We use cookies. Read the Privacy and Cookie Policy

Глава 28. «Я Рета Ригден…»

1

Верховный комиссар области Хор и Кхам, главнокомандующий всеми вооруженными силами на Востоке, генерал Кушо Капшопа восседал в своем шатре на оттоманке, покрытой шкурами тигров, барсов, леопардов. В свои 24 года он сделал головокружительную карьеру. Его меховую шапку покрывали мистические золотые значки дордже, указывающие на его иерархическое положение. О нем же свидетельствовало и золотое кольцо, украшенное огромным изумрудом, на правой руке. Но этот флегматичный и властный юноша был обескуражен и выведен из себя поведением белых, пришедших с севера. Для того, чтобы остановить их движение, на плато Чунарген были в спешном порядке переброшены войска с востока. Несколько дней назад чиновник, посланный комиссаром, сообщил после визита к белым, будто главный из них «король буддистов». Это несколько позабавило комиссара.

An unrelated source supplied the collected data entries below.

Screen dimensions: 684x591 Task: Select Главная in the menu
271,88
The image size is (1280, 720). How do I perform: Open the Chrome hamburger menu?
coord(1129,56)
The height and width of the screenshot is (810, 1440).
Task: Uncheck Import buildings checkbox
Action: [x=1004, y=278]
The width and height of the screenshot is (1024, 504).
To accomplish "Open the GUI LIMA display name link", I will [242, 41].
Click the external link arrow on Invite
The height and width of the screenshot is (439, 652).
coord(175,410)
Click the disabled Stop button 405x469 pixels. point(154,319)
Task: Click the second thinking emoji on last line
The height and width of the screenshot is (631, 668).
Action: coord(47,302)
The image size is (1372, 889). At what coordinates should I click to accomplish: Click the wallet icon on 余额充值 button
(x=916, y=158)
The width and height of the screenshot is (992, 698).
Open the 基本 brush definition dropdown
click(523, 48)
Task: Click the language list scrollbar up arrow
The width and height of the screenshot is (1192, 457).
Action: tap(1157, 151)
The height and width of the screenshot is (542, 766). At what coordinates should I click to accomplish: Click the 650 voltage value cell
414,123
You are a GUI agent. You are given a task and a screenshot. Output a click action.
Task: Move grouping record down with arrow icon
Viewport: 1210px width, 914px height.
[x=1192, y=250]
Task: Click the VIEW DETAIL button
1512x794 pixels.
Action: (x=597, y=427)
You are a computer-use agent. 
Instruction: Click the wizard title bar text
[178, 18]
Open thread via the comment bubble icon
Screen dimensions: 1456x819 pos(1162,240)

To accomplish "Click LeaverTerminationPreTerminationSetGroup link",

Накануне, когда генерал обменивался любезностями с путешественниками, принимая подарки, он послал гонцов к духовному и гражданскому губернаторам крепости Нагча, предлагая разрешить дальнейшее движение каравана в столицу Тибета. Ответа не последовало, и сегодня белые вновь вошли в шатер. Они предлагали отправить вестовых в крепость, снабдив их следующей депешей: «Великий Посол Западных буддистов Рета Ригден (тибетское имя Н. К.) изъявил согласие обождать еще сутки, а потому обоим губернаторам предлагается немедленно прибыть в ставку главнокомандующего Востоком Тибета»[220].

2

Через несколько дней экспедиции стало известно о том, что комиссар покидает Чунарген и оставляет караван на попечение майора, который когда-то отличился преследованием убегавшего из Тибета Панчен-ламы. Дошли и сведения о визите английского политического резидента Бейли на территорию горного королевства. Он остановился в населенном пункте Гьятзе, там же, где был расквартирован ограниченный контингент британских войск, охранявший торговое агентство. Бейли несколько раз выезжал оттуда в Индию и вел секретные консультации— так как ему и членам правительства Тибета в лице проанглийски настроенной партии было давно известно о движении каравана Рериха и бесполезны были ночные переходы по топям Цайдама. Власть британского резидента в Сиккиме ощущалась и в формально независимой Лхасе. Через сторонников Британии в парламенте Тибета — девашунге Бейли уже смог протолкнуть решение о блокаде экспедиции.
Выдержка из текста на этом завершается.